Cookie Consent
Hi, this website uses essential cookies to ensure its proper operation and tracking cookies to understand how you interact with it. The latter will be set only after consent.
Read our Privacy Policy
Back

Test machine learning the right way: Fuzz testing.

In this instance of our ML testing series, we discuss fuzz testing. We discuss what it is, how it works, and how it can be used to stress test machine learning systems to gain confidence before going to production.

Lakera Team
October 20, 2023
October 20, 2023
Learn how to protect against the most common LLM vulnerabilities

Download this guide to delve into the most common LLM security risks and ways to mitigate them.

In-context learning

As users increasingly rely on Large Language Models (LLMs) to accomplish their daily tasks, their concerns about the potential leakage of private data by these models have surged.

[Provide the input text here]

[Provide the input text here]

Lorem ipsum dolor sit amet, consectetur adipiscing elit.

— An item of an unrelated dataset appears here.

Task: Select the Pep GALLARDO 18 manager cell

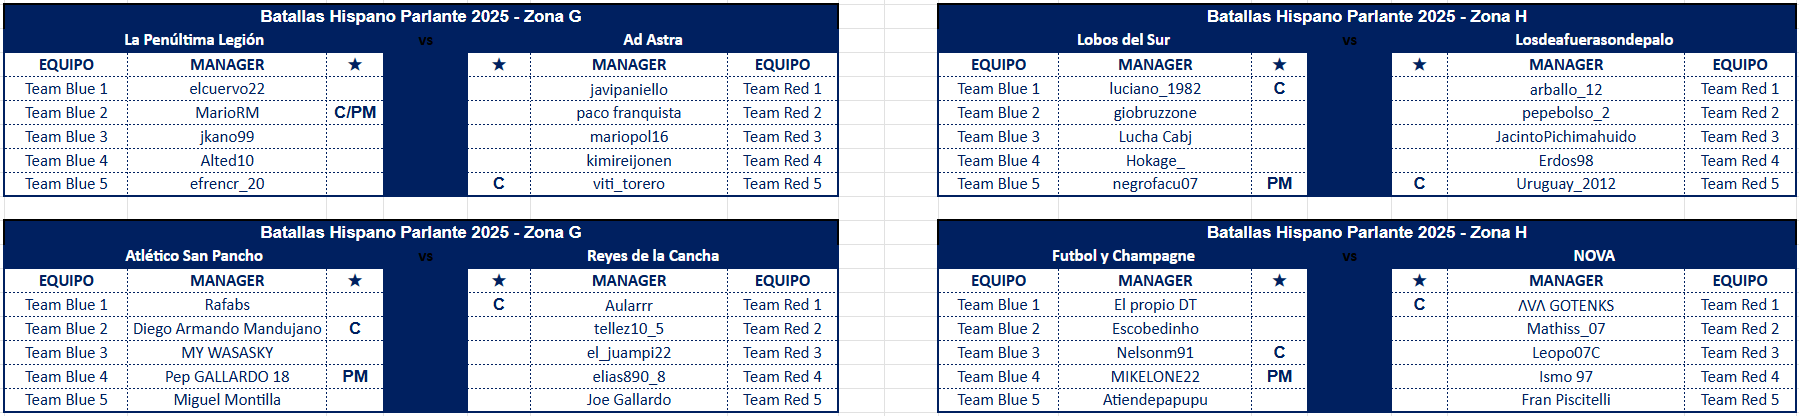Action: pos(227,377)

Suspendisse varius enim in eros elementum tristique. Duis cursus, mi quis viverra ornare, eros dolor interdum nulla, ut commodo diam libero vitae erat. Aenean faucibus nibh et justo cursus id rutrum lorem imperdiet. Nunc ut sem vitae risus tristique posuere.

Lorem ipsum dolor sit amet, Q: I had 10 cookies. I ate 2 of them, and then I gave 5 of them to my friend. My grandma gave me another 2boxes of cookies, with 2 cookies inside each box. How many cookies do I have now?

Title italic

A: At the beginning there was 10 cookies, then 2 of them were eaten, so 8 cookies were left. Then 5 cookieswere given toa friend, so 3 cookies were left. 3 cookies + 2 boxes of 2 cookies (4 cookies) = 7 cookies. Youhave 7 cookies.

English to French Translation:

Q: A bartender had 20 pints. One customer has broken one pint, another has broken 5 pints. A bartender boughtthree boxes, 4 pints in each. How many pints does bartender have now?

Lorem ipsum dolor sit amet, line first
line second
line third

Lorem ipsum dolor sit amet, Q: I had 10 cookies. I ate 2 of them, and then I gave 5 of them to my friend. My grandma gave me another 2boxes of cookies, with 2 cookies inside each box. How many cookies do I have now?

Title italic Title italicTitle italicTitle italicTitle italicTitle italicTitle italic

A: At the beginning there was 10 cookies, then 2 of them were eaten, so 8 cookies were left. Then 5 cookieswere given toa friend, so 3 cookies were left. 3 cookies + 2 boxes of 2 cookies (4 cookies) = 7 cookies. Youhave 7 cookies.

English to French Translation:

Q: A bartender had 20 pints. One customer has broken one pint, another has broken 5 pints. A bartender boughtthree boxes, 4 pints in each. How many pints does bartender have now?

Hide table of contents
Show table of contents

We can now add another testing technique to our Swiss Army knife for ML testing: Fuzz testing. Let’s start by defining what fuzz testing is and by providing a quick overview of the common approaches. Then, we’ll look at how this method can be used to efficiently stress test your ML system and to help uncover robustness issues during development.

What is fuzz testing?

Fuzzing is a well-known technique extensively used in traditional software systems. Wikipedia defines it as follows:

“Fuzzing or fuzz testing is an automated software testing technique that involves providing invalid, unexpected, or random data as inputs to a computer program.”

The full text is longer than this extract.